3. Uit de brief en de bijgevoegde bankafschriften blijkt dat verzoekster maandelijks € 1.304,69 aan inkomsten heeft en dat haar totale vaste lasten € 925,39 bedragen. Dit betekent dat verzoekster een bedrag van € 379,30 per maand over heeft om van te leven. Haar actuele banksaldo bedraagt € 253,24.
De voorzieningenrechter is van oordeel dat met een dergelijk bedrag van € 379,30 per maand om van te leven en een kleine buffer van € 253,24 niet gesproken kan worden van een financiële noodsituatie. Ook als verzoekster gevolgd zou moeten worden in haar stelling dat zij meer dan gemiddeld uitgeeft dan wel uit dient te geven aan voeding, kan niet met recht gesteld worden dat er sprake is van financiële nood. Ten overvloede overweegt de rechtbank dat verzoekster op 13 juli 2021 nog een bedrag van € 520,00 aan contant geld heeft opgenomen bij de geldautomaat.

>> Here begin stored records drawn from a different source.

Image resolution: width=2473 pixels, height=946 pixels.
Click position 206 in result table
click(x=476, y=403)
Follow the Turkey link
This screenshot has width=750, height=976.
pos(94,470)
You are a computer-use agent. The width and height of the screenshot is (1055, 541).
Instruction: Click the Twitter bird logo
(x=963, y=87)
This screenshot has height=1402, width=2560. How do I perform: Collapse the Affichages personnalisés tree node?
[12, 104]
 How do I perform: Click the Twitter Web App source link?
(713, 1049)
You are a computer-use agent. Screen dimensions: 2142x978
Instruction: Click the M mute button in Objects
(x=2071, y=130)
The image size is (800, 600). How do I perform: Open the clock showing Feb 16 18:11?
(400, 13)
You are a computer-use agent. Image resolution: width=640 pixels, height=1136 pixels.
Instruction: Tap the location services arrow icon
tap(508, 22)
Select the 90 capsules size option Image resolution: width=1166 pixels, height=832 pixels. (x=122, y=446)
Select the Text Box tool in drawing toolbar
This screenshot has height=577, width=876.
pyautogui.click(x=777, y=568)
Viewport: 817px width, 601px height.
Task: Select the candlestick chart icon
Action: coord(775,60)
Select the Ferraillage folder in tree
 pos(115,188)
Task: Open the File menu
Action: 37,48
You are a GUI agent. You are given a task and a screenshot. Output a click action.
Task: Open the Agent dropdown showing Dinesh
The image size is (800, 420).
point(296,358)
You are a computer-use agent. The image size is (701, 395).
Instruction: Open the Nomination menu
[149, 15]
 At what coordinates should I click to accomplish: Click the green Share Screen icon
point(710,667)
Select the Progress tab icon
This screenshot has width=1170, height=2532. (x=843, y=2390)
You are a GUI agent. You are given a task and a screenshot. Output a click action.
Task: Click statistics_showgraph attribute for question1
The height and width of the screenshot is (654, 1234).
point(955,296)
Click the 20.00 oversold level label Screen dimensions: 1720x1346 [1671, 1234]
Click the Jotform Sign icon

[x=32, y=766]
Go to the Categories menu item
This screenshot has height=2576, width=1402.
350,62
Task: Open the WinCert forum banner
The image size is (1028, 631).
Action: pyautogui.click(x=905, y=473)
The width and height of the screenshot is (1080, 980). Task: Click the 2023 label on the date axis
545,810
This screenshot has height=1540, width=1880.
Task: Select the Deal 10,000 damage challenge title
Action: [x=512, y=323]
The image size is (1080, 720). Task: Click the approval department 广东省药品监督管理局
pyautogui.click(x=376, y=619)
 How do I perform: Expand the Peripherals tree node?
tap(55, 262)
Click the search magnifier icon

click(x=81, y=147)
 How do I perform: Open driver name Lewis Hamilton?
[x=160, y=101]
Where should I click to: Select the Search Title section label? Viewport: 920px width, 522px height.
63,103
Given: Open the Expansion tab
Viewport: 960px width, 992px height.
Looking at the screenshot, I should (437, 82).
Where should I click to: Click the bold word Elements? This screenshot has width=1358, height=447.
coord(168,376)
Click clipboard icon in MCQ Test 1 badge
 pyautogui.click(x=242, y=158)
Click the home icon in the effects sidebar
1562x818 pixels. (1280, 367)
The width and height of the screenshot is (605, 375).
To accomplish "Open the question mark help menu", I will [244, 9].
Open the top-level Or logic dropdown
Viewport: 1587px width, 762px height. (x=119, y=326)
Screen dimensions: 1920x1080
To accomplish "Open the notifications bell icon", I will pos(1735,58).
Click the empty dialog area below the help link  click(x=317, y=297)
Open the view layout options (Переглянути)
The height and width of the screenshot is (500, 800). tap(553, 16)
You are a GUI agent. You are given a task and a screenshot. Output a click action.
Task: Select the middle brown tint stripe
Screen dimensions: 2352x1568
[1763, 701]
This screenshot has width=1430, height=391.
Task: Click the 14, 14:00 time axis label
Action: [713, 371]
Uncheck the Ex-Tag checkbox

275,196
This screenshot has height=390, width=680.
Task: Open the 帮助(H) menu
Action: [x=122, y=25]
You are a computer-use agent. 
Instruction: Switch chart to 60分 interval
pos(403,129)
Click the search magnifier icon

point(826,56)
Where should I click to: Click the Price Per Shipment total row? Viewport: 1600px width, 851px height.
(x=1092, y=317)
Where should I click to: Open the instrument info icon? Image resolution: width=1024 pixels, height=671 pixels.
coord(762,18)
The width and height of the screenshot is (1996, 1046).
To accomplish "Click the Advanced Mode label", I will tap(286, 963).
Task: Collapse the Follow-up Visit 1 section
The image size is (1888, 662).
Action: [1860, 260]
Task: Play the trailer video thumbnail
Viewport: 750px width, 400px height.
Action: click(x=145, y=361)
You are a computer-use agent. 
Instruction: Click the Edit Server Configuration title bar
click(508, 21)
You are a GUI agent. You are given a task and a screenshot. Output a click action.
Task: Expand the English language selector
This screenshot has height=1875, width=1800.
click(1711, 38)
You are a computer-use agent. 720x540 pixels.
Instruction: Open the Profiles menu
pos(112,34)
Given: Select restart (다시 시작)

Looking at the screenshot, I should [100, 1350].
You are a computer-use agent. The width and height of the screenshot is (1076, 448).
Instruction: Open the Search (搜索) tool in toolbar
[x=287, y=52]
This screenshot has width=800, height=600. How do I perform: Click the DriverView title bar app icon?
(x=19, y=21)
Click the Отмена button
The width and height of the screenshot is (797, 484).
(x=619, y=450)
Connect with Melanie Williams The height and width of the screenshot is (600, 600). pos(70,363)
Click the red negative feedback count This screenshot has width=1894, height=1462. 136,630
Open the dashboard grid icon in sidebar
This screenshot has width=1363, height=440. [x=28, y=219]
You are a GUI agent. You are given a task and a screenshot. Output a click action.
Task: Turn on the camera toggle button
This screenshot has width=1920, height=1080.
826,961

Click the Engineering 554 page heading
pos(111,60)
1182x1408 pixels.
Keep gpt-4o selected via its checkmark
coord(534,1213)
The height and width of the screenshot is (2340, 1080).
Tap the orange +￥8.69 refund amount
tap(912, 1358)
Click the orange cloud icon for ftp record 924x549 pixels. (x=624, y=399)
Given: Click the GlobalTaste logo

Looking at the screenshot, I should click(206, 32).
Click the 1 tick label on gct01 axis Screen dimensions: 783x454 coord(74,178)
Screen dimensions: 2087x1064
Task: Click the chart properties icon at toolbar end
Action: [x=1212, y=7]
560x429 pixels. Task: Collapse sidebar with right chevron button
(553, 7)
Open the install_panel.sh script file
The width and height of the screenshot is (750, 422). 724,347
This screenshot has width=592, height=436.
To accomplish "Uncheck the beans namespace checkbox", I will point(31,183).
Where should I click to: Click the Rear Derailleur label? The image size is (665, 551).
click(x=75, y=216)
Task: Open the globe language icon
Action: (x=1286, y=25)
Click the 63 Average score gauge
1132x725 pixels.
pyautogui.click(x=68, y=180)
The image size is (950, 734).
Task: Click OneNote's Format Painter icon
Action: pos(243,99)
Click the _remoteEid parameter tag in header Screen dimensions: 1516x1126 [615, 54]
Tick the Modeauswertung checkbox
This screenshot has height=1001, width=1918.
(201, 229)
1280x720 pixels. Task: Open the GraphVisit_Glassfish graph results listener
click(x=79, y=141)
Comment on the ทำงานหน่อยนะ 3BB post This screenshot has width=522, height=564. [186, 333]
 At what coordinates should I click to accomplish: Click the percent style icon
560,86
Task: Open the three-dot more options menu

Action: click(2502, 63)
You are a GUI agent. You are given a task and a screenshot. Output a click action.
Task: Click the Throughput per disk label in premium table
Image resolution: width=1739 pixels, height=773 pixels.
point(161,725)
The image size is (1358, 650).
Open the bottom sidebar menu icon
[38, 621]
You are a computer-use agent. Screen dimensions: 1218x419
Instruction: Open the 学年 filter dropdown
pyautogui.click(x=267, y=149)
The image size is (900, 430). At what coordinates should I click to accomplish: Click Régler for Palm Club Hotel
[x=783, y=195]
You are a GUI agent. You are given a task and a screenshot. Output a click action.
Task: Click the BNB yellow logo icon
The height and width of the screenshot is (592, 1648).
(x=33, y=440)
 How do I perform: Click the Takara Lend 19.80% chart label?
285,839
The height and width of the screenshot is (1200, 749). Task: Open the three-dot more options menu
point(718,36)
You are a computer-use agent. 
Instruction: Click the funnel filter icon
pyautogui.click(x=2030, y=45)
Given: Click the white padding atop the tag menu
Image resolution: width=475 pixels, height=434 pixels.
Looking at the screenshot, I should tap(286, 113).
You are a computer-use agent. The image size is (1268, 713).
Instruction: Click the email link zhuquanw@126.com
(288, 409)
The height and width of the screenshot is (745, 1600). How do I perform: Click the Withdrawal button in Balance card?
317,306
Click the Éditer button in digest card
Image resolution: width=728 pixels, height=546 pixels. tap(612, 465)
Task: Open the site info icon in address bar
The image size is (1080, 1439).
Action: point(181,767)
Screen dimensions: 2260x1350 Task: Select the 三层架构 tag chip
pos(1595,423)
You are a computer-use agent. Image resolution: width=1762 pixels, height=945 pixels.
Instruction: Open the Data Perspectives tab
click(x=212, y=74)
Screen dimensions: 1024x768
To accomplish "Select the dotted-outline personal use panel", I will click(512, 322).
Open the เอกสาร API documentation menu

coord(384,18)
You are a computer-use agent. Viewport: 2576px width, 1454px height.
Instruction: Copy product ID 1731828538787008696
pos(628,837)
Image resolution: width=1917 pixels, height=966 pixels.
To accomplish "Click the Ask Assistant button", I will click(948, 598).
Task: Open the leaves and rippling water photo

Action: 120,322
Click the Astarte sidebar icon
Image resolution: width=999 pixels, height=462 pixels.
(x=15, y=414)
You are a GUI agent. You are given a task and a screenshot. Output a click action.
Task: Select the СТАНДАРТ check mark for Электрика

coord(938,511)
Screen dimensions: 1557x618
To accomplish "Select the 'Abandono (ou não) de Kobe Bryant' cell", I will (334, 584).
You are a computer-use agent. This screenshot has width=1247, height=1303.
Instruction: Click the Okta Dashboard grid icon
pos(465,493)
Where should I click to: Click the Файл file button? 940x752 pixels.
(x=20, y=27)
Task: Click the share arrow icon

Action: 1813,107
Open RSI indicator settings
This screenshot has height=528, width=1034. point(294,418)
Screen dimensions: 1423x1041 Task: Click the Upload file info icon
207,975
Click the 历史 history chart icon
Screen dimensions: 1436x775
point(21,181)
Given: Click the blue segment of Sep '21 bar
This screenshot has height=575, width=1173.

Nu in de brief niet is aangegeven wat er met dit geld is gebeurd, houdt de voorzieningenrechter het ervoor dat het voor levensonderhoud kan worden aangewend.
4. De voorzieningenrechter is dan ook van oordeel dat onvoldoende is gebleken dat er sprake is van een spoedeisend belang. Het verzoek tot het treffen van een voorlopige voorziening zal daarom worden afgewezen.

Beslissing

De voorzieningenrechter wijst het verzoek om voorlopige voorziening af.
Deze uitspraak is gedaan door mr. C.E.M. Marsé, voorzieningenrechter, in aanwezigheid van mr. A.J.J. Sterks, griffier, op 12 augustus 2021 en openbaar gemaakt door middel van geanonimiseerde publicatie op www.rechtspraak.nl.
griffier voorzieningenrechter
Afschrift verzonden aan partijen op:

Rechtsmiddel

Tegen deze uitspraak staat geen rechtsmiddel open.